Data taken from a collection
********************

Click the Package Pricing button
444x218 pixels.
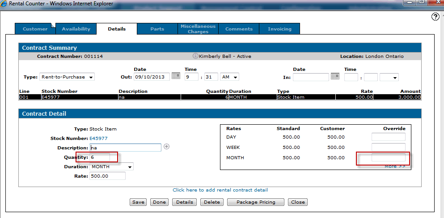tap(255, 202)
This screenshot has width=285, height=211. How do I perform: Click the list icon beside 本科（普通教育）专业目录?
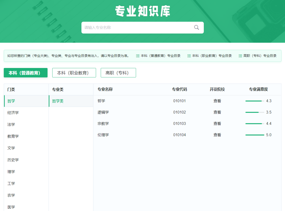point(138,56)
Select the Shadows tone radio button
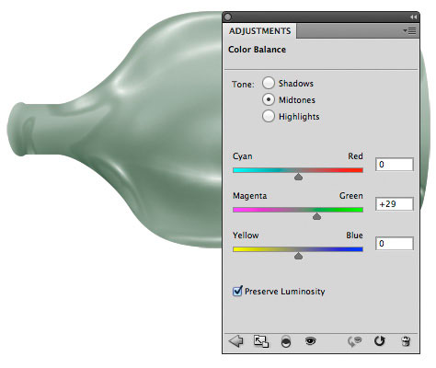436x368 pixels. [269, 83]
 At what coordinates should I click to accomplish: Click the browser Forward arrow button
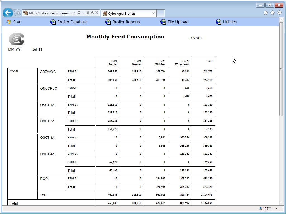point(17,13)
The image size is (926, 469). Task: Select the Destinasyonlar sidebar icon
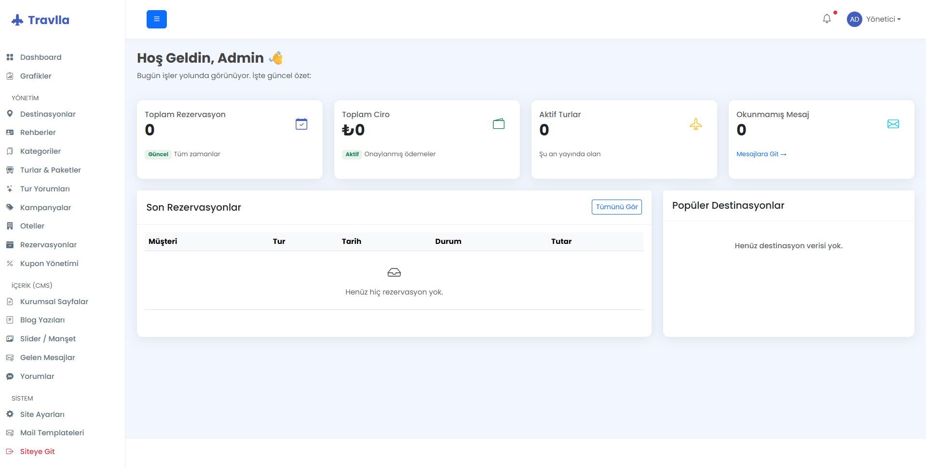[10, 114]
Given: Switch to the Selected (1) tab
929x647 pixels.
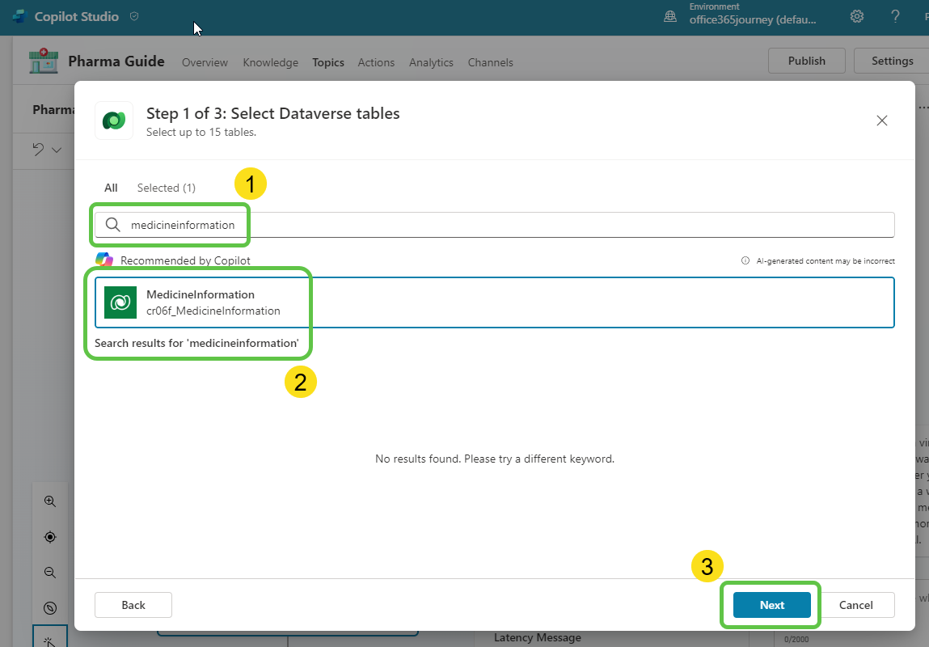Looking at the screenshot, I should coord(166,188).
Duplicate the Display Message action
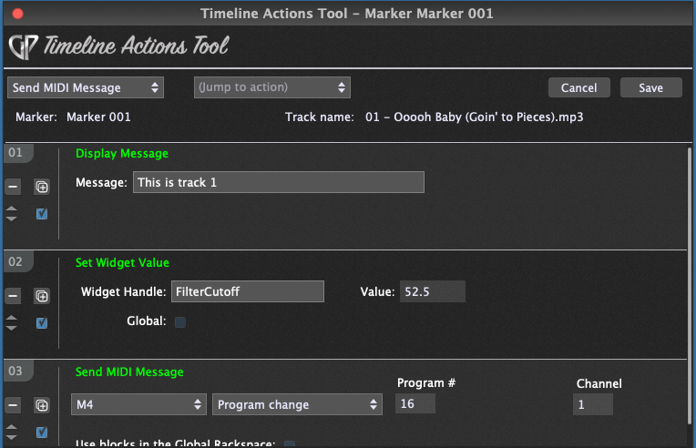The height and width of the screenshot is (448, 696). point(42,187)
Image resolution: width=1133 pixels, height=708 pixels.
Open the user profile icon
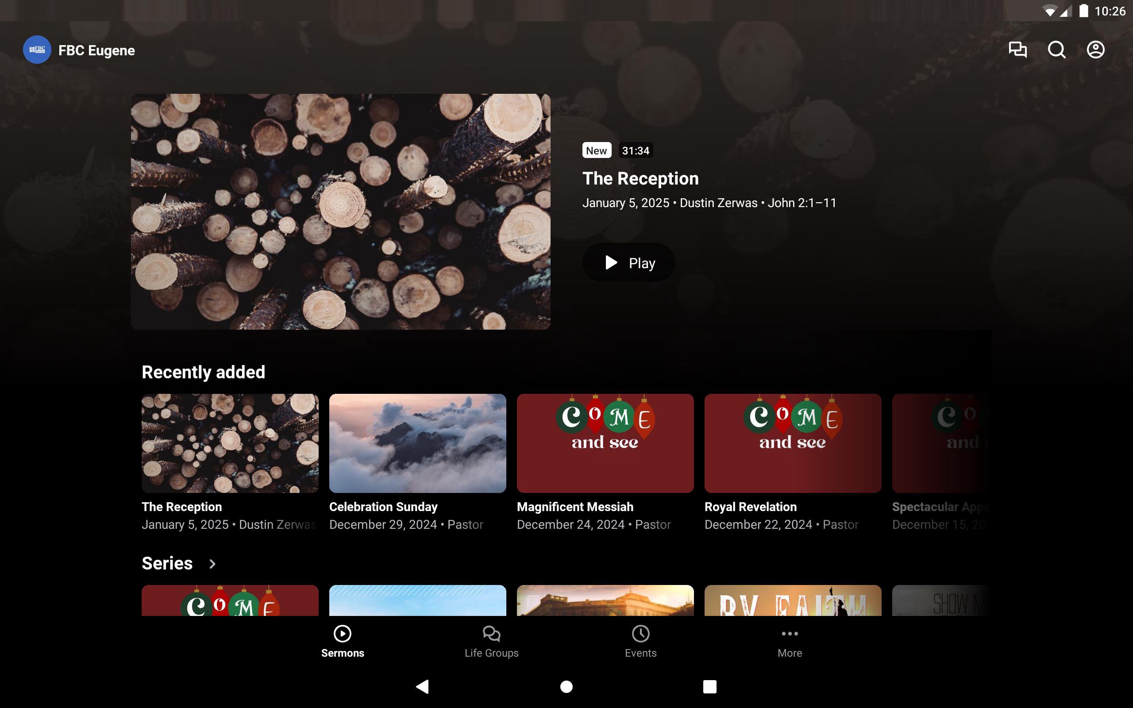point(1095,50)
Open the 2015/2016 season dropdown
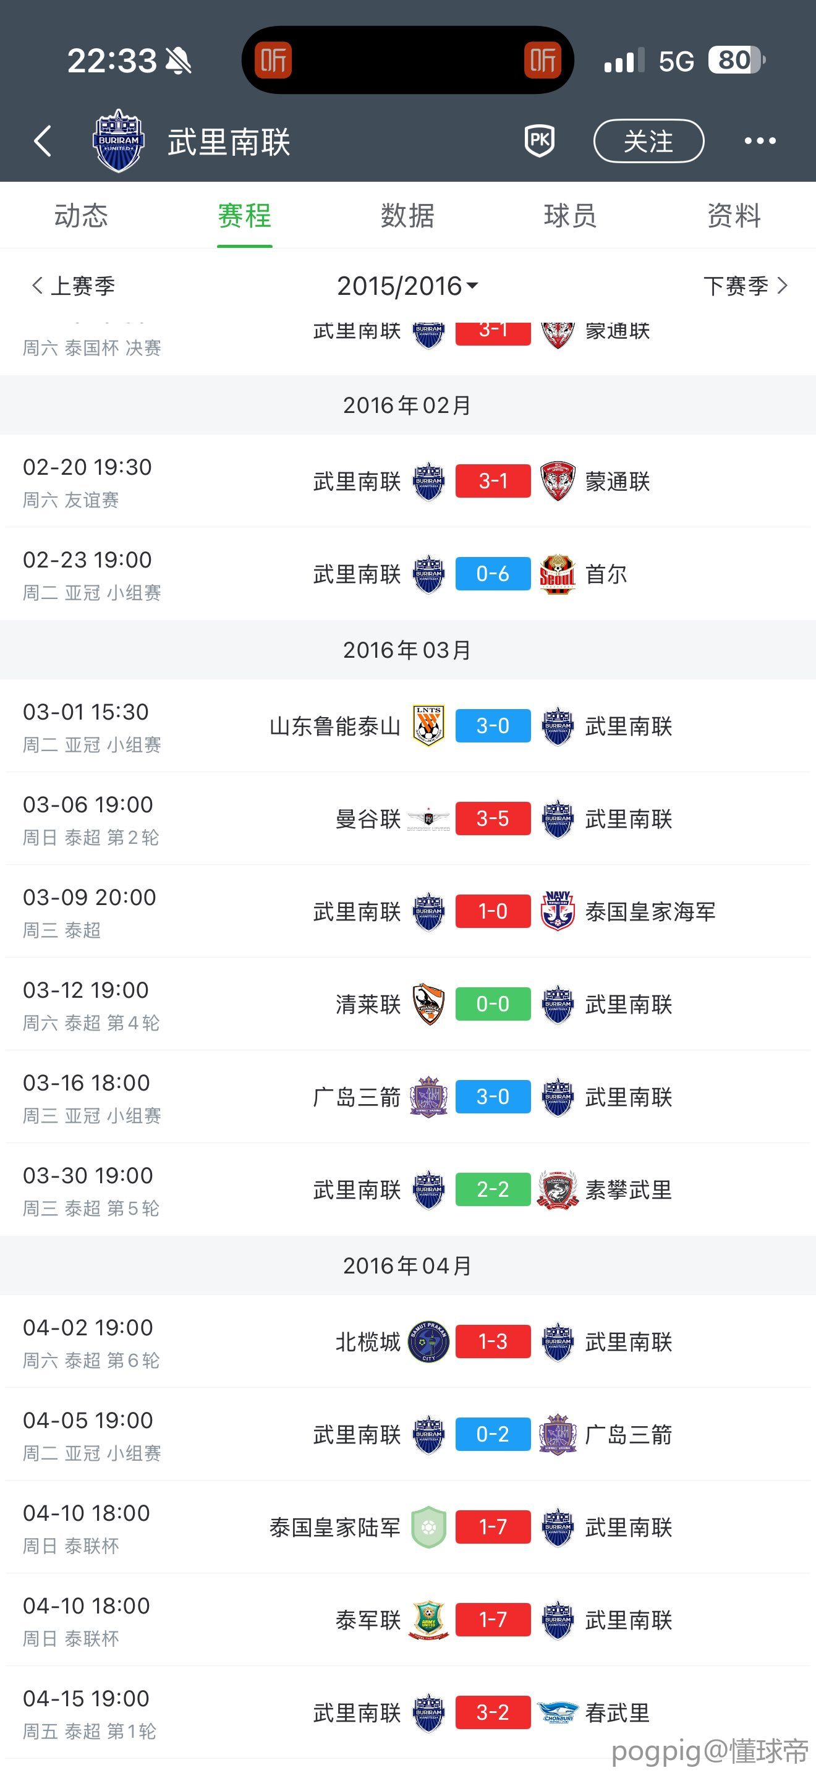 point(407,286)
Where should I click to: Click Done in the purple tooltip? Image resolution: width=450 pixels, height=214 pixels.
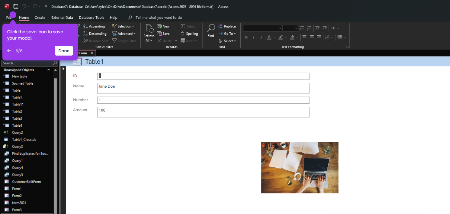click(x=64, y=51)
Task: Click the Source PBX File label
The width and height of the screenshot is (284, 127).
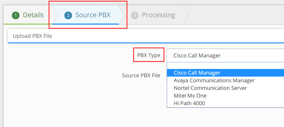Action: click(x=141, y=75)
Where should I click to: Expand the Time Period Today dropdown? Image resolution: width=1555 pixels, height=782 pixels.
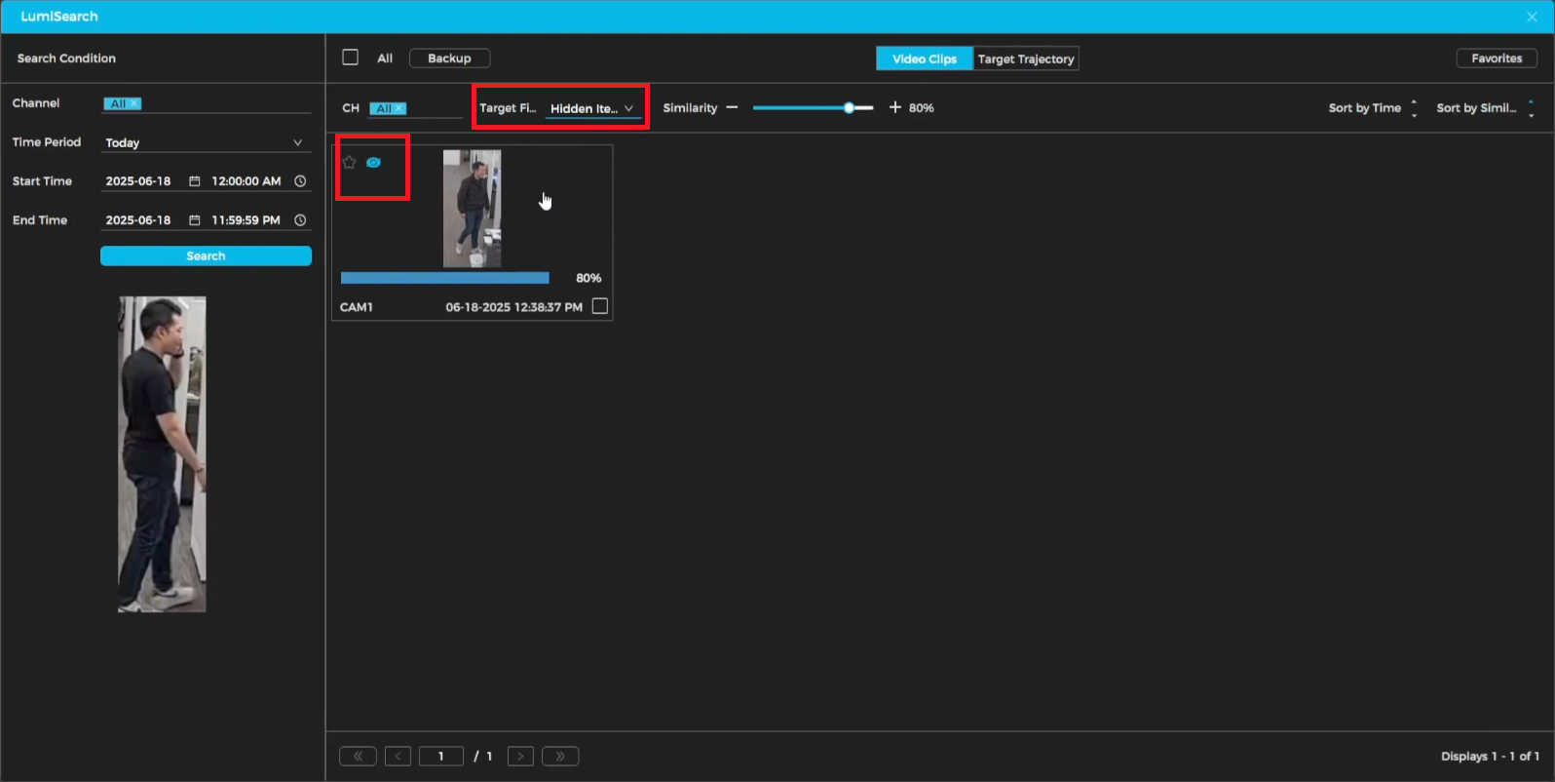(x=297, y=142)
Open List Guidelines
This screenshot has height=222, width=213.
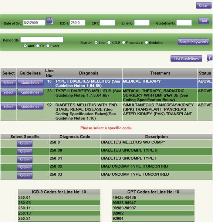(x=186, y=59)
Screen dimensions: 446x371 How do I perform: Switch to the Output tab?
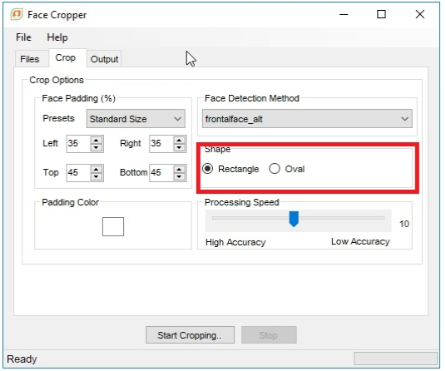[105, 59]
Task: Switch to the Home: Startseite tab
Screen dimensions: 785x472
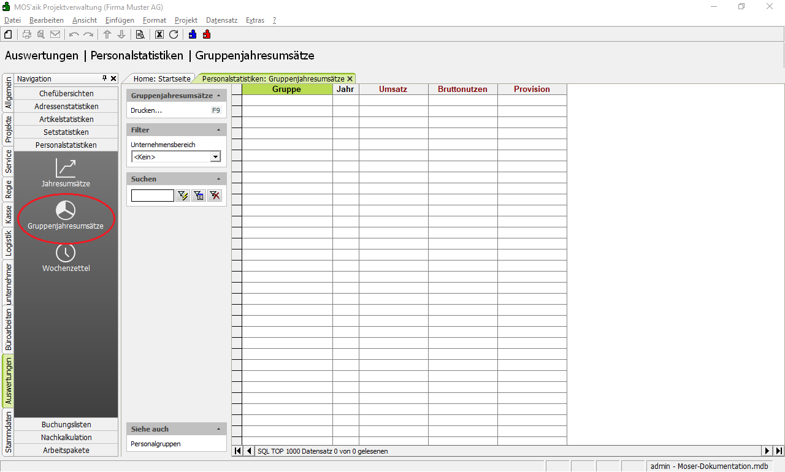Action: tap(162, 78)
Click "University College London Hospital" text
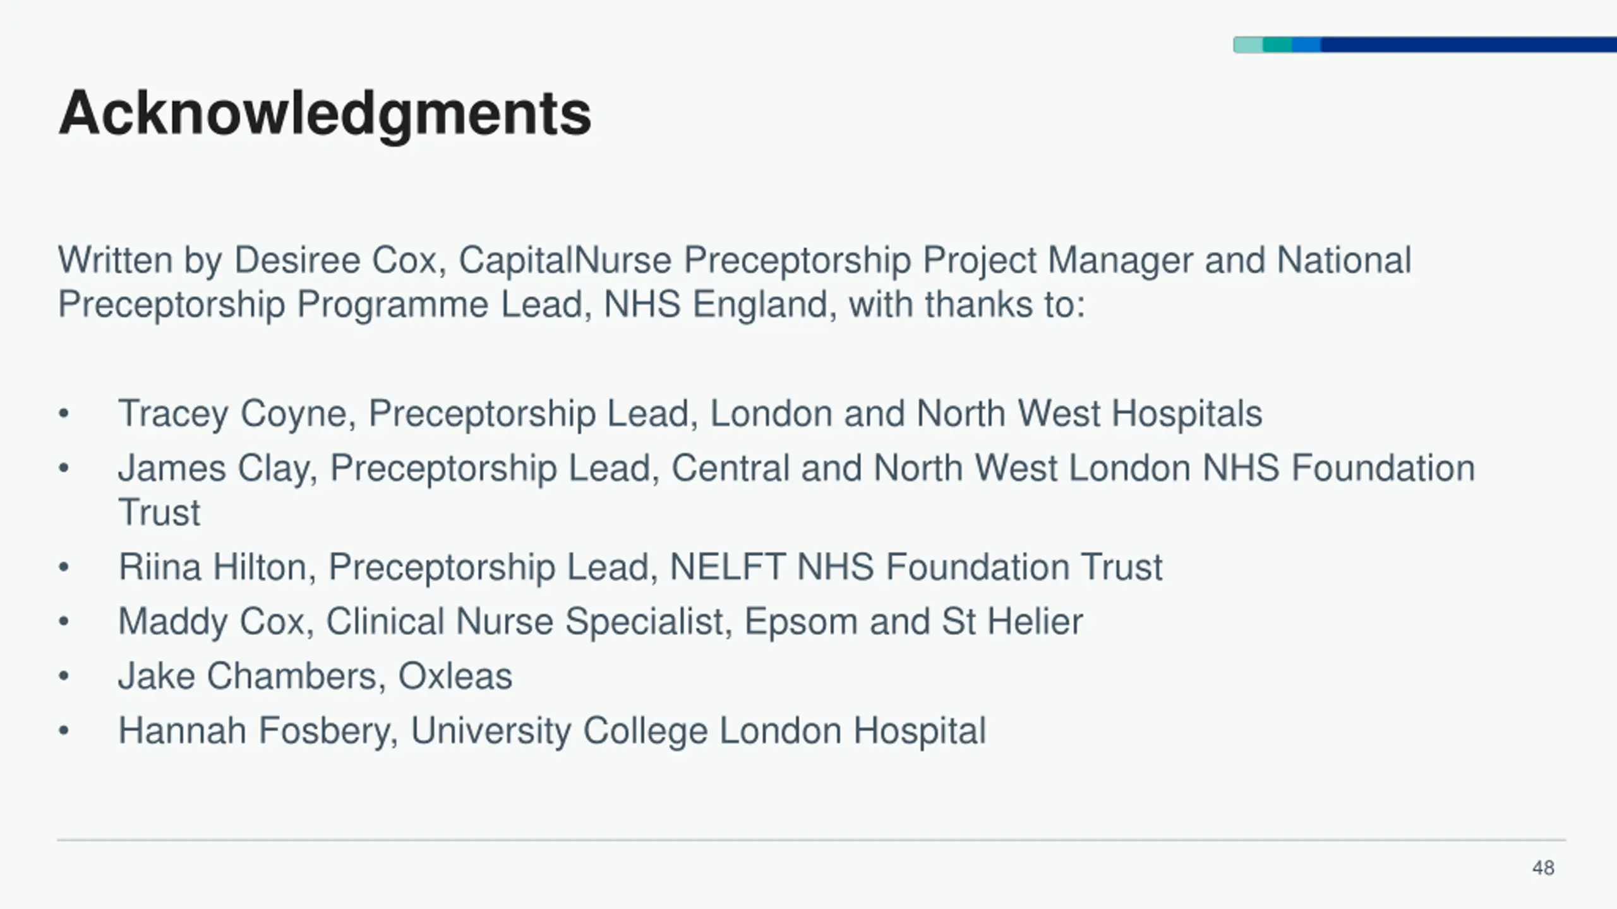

********************

■ WRITTEN PROBLEM:
Please update the items by replacing "Screen dimensions" with "Screenshot size" everywhere it appears and changing nothing else. Leave the pictures out of your answer.

■ RIGHT ANSWER:
Click the Package Pricing button
444x218 pixels.
tap(255, 202)
This screenshot has width=285, height=211. How do I perform: Click the list icon beside 本科（普通教育）专业目录?
point(138,56)
Select the Shadows tone radio button
436x368 pixels. [269, 83]
 At what coordinates should I click to accomplish: Click the browser Forward arrow button
point(17,13)
The image size is (926, 469). Task: Select the Destinasyonlar sidebar icon
[10, 114]
Given: Switch to the Selected (1) tab
929x647 pixels.
Looking at the screenshot, I should coord(166,188).
Duplicate the Display Message action
The height and width of the screenshot is (448, 696). point(42,187)
Image resolution: width=1133 pixels, height=708 pixels.
Open the user profile icon
point(1095,50)
Open the 2015/2016 season dropdown
 point(407,286)
Where should I click to: Click Done in the purple tooltip? Image resolution: width=450 pixels, height=214 pixels.
click(x=64, y=51)
Task: Click the Source PBX File label
The width and height of the screenshot is (284, 127).
Action: click(x=141, y=75)
Where should I click to: Expand the Time Period Today dropdown? Image resolution: width=1555 pixels, height=782 pixels.
(x=297, y=142)
Open List Guidelines
This screenshot has height=222, width=213.
(x=186, y=59)
Screenshot size: 446x371 How do I perform: Switch to the Output tab?
[105, 59]
Task: Switch to the Home: Startseite tab
Screenshot size: 785x472
Action: tap(162, 78)
Click "University College London Hospital" text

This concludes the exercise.